Night Vision projects are great, and the hardware available for the fancy is getting better and better. [Just Call Me Koko] The 3D printed enclosure mounted on a helmet shows exactly the same build using four low-light, IR-sensitive cameras, four displays and four lenses. Why four? Well, mounting two cameras and a display in each eye is the easiest way to see a wide field and for bonus points, it certainly looks extra weird.
At its heart, each of the four parts is the same. A Foxeer Night Cat 3 camera is mounted on the front, its output is directly connected to a 2 ″ diagonal NTSC / PAL display, and a DCX (double convex) lens on the back has a diameter of 38 mm with a focal length of 50 mm. Add a printed perimeter, and the result is a monocular night vision display. Do this three more times and arrange them around the eyeballs, and someone can create a night vision system with a panoramic view that probably only takes one A little Being used.

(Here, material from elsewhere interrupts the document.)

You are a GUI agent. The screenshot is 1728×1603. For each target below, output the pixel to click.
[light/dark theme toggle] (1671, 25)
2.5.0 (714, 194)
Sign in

How well does it work? [Just Call Me Koko] Some walk around and try to practice certain goals while wearing them, and conclude that they have almost no clarity of the actual deal (320 × 240 resolution display limits the details), they work fairly well for what they do. Also, the cost of parts is a small fraction of the cost of the actual thing, making it a pretty enjoyable project in the end.
The kind of hardware available to hobbyists today makes this type of night vision project accessible, but there is always a good old high-voltage analog system.